→ The problem: Put each line of the entries below into a numbered list, omitting any blank lines.

→ Provided records:
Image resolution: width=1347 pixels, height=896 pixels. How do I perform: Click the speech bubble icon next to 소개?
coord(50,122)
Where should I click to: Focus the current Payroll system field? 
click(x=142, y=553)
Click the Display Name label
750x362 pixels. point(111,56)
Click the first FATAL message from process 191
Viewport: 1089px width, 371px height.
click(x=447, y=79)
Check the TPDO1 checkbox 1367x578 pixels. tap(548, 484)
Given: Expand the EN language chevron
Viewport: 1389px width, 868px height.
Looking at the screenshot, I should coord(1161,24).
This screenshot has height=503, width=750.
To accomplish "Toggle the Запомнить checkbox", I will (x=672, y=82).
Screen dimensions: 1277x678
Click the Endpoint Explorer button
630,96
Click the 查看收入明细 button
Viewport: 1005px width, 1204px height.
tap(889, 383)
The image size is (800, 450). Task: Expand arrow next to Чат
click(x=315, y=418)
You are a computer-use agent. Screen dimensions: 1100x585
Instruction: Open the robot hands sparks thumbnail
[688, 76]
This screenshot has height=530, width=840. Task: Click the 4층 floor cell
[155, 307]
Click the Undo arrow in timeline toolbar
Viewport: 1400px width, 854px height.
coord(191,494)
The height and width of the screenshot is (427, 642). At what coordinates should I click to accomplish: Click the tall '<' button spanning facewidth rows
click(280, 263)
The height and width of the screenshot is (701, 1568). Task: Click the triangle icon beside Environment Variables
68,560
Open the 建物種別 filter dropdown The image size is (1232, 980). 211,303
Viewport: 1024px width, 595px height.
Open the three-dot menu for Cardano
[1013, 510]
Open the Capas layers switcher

→ Solution below:
1. Image resolution: width=1347 pixels, height=896 pixels. How do I perform: Click the speech bubble icon next to 소개?
2. coord(50,122)
3. Where should I click to: Focus the current Payroll system field? 
4. click(x=142, y=553)
5. Click the Display Name label
6. 750x362 pixels. point(111,56)
7. Click the first FATAL message from process 191
8. Viewport: 1089px width, 371px height.
9. click(x=447, y=79)
10. Check the TPDO1 checkbox 1367x578 pixels. tap(548, 484)
11. Given: Expand the EN language chevron
12. Viewport: 1389px width, 868px height.
13. Looking at the screenshot, I should coord(1161,24).
14. This screenshot has height=503, width=750.
15. To accomplish "Toggle the Запомнить checkbox", I will (x=672, y=82).
16. Screen dimensions: 1277x678
17. Click the Endpoint Explorer button
18. 630,96
19. Click the 查看收入明细 button
20. Viewport: 1005px width, 1204px height.
21. tap(889, 383)
22. The image size is (800, 450). Task: Expand arrow next to Чат
23. click(x=315, y=418)
24. You are a computer-use agent. Screen dimensions: 1100x585
25. Instruction: Open the robot hands sparks thumbnail
26. [688, 76]
27. This screenshot has height=530, width=840. Task: Click the 4층 floor cell
28. [155, 307]
29. Click the Undo arrow in timeline toolbar
30. Viewport: 1400px width, 854px height.
31. coord(191,494)
32. The height and width of the screenshot is (427, 642). At what coordinates should I click to accomplish: Click the tall '<' button spanning facewidth rows
33. click(280, 263)
34. The height and width of the screenshot is (701, 1568). Task: Click the triangle icon beside Environment Variables
35. 68,560
36. Open the 建物種別 filter dropdown The image size is (1232, 980). 211,303
37. Viewport: 1024px width, 595px height.
38. Open the three-dot menu for Cardano
39. [1013, 510]
40. Open the Capas layers switcher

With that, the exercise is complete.